*** Opening Exercise input ***
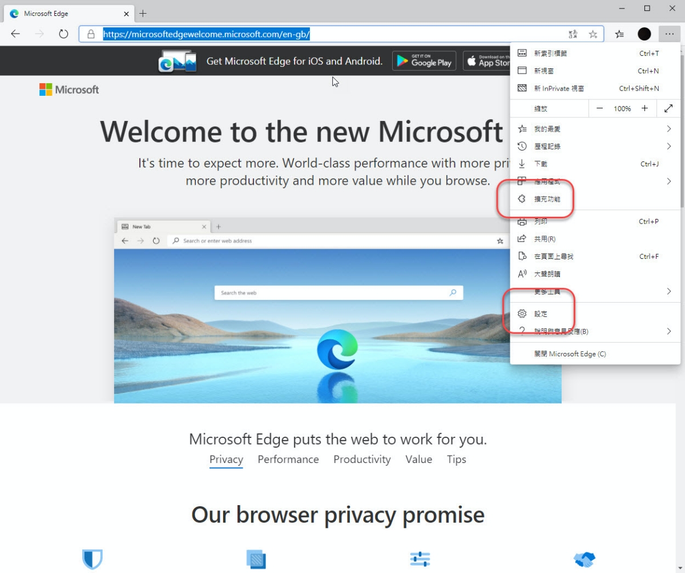The image size is (685, 573).
Task: Click the translate page icon in address bar
Action: pos(573,34)
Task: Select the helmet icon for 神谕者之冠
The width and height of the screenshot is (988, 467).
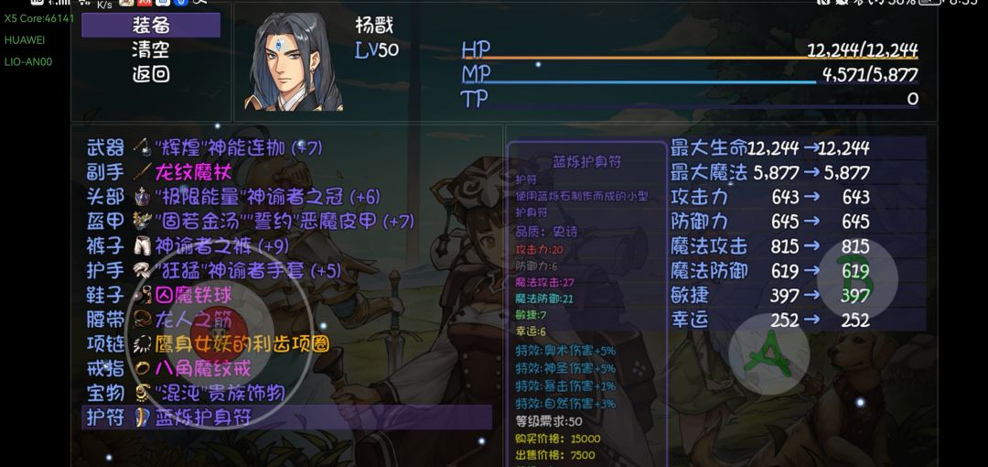Action: (x=143, y=197)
*** Closing Exercise input ***
#### Exercise instructions:
Only what runs from the line with "Task: Select the helmet icon for 神谕者之冠" through the last line of the listing above belongs in the answer, set down exactly and free of pictures.

#### Exercise output:
Task: Select the helmet icon for 神谕者之冠
The width and height of the screenshot is (988, 467).
Action: (x=143, y=197)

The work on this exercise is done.